A primary strength of this study is the replication and extension of athletic identity findings across Study 1 and Study 2 using large, diverse university samples. Both studies had comparable distributions across sex and self-identified athlete status, and substantial variability in the range of responses for both athletic and exercise identities. Nonetheless, there are a number of limitations to consider. First, different disordered eating measures were used across Study 1 and Study 2. Despite this, athletic identity results were conceptually replicated across studies. Second, neither Study 1 nor Study 2 collected data about level of sport participation.

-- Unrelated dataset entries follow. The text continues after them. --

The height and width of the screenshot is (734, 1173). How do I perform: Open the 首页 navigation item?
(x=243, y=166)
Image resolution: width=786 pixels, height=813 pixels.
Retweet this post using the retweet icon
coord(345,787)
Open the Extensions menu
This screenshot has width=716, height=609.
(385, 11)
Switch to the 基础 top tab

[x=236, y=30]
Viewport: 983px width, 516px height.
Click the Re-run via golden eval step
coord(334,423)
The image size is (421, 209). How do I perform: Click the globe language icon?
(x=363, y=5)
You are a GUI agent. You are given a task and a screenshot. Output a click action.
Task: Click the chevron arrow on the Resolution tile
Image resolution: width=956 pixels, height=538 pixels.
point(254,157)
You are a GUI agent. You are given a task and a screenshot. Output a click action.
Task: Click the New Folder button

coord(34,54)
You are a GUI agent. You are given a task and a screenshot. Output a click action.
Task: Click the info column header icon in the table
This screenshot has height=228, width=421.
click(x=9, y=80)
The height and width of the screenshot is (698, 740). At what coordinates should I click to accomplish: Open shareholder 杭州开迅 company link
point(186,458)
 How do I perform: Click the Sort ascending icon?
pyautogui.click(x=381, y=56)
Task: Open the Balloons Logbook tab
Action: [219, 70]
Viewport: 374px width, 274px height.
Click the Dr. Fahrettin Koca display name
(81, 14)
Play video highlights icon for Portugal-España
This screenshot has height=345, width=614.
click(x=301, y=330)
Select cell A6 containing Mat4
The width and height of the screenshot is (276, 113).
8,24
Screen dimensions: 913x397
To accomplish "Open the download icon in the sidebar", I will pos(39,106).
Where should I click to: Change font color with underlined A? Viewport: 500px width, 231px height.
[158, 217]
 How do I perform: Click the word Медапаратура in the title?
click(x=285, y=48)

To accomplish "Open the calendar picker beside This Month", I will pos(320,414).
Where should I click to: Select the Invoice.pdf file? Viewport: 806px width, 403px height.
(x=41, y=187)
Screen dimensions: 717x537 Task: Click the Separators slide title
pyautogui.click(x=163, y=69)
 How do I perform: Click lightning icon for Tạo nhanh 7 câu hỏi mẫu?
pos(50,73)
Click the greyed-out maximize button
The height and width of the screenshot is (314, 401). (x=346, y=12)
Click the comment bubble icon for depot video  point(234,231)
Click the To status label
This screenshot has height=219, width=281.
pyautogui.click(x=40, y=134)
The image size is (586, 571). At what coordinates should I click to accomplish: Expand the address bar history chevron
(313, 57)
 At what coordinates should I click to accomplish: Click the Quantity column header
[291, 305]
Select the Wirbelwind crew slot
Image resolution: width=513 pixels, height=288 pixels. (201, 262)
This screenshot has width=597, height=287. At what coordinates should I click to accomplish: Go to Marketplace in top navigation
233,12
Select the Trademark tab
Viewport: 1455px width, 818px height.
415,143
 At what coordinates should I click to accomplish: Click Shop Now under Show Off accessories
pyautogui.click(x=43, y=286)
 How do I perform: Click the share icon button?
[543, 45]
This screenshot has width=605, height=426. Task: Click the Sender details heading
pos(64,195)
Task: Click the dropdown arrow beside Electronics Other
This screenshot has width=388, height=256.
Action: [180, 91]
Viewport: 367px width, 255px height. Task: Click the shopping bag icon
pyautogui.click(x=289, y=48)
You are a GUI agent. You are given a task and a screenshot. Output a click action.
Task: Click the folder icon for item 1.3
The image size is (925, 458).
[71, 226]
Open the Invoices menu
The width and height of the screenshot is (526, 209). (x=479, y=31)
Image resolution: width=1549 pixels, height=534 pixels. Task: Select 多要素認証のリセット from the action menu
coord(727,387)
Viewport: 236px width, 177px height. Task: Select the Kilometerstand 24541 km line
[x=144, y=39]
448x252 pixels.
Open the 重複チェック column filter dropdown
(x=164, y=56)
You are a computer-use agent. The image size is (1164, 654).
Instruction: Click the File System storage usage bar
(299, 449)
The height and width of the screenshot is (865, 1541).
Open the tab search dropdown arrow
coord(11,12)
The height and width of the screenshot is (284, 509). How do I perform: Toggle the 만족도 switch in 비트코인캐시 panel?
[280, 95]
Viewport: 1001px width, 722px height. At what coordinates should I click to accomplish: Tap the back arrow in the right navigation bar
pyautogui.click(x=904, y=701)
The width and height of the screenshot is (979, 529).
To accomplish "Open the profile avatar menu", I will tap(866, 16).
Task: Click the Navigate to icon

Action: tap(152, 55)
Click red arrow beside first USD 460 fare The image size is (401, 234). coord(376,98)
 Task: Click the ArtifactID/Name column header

While athletic identity may increase with level of sport competition [32], other work suggests no differences in athletic identity across levels of competition [33]. Replication and extension of these findings in the context of varying levels of athletic competition is needed. Third, there is some evidence to suggest that certain sport types (e.g., lean or aesthetic sports) are associated with disordered eating behaviors [34]. Given that this study was inclusive of both self-identified athletes and non-athletes, we did not directly test this relationship. Future research should investigate whether both sport competitive level and sport type impact the association between athletic and/or exercise identity and disordered eating and exercise outcomes. Fourth, both studies were cross-sectional, precluding causal conclusions about the extent to which either identity may increase risk or buffer against disordered eating and exercise behaviors. Lastly, this study included a broad sample of university students and findings may not generalize to other populations (e.g., competitive collegiate athletes, clinical samples, adult exercisers).

What is already known on this subject?

Limited research suggests that athletic and exercise identities are associated with compulsive exercise and disordered eating behaviors [7, 8]; however, research on athletic identity and disordered eating is inconclusive [12, 13]. Additionally, while athletic and exercise identity are posited to be different constructs, there is no literature providing empirical support for this.

What your study adds?

Contrary to hypotheses, athletic identity generally was not associated with more disordered eating or compulsive exercise behaviors. However, individuals with high exercise identity reported more compulsive exercise and disordered eating cognitions, as well as more adaptive exercise. Exercise identity may be an important risk factor to consider in future research related to disordered eating and exercise behaviors in college students.